With the new sanitation facilities, the school can now accommodate 1,400 students and has surpassed the UNICEF and WHO benchmarks. “It now fulfils one of the prime requirements of a higher secondary school,” he noted. Nalamthana, an NGO, had conducted awareness sessions for students on proper use of the toilets and the need to maintain them.
In his address, club president Mohan Raman said he was beholden to past presidents N K Gopinath, S N Srikanth, Ranjit Pratap and Dr Vijaya Bharathi for taking the project through successive stages which “enabled us to inaugurate the grand toilet blocks today.” He assured the faculty that any future demands of the school will be met by the club. “We are ready to install 17 smart classes in different schools; and the classrooms of 12 schools will be revamped with ceiling fans, blackboards and other need-based WASH infrastructure under our Schools into Smiles project which will be completed by April,” said Raman. Adhilakshmi Builders has constructed the sanitation facilities and its proprietor R Rangasamy assured that his firm will provide free maintenance for three years.
District educational officer R Rajasekaran said it was a momentous day for the school which was badly in need of sanitation facilities and thanked the club. K Keerthana (Class 8) smiled and said, “now we don’t need to stand in queue before the toilets. We had earlier four toilets for girls and another 5–6 for boys, but they were in poor shape. The new block will ensure we don’t miss classes.” Headmistress Sweetlin Rani said the school is still in need of eight classrooms, a science lab and a smart classroom. “Right now, we have 14 classrooms with 901 students. Also, the height of the compound wall has decreased with the laying of a new road and it needs to be raised by a few metres.”
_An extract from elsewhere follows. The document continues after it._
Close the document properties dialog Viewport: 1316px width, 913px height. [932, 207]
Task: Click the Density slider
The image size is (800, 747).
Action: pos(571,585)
When the Rotary project began, they had around 600 students, “but seeing the construction of a new toilet block more parents came forward to admit their wards. The school located in a marshland of 6.7 acres has to contend with wild grass and bushes which need to be cleared and the terrain levelled for creating a playground for the students.
Picture by V Muthukumaran
In 2015, RC Madras initiated an End Polio Now flame voyage across the world under the leadership of the then president S N Srikanth with Rtn N K Gopinath holding the torch as EPN Flame chair. “In the UK leg of the voyage, RC Bath was one of our stops. Rtn David Broughton from that UK club had asked his colleague Rtn Brian Joakim to get in touch with me to talk about this sanitation project,” recalls Gopinath.
“Broughton, who handled the EPN flame then, was in regular contact with me. The whole idea of building a toilet block was first mooted by Joakim with support from Broughton and past presidents of RC Madras,” he explains.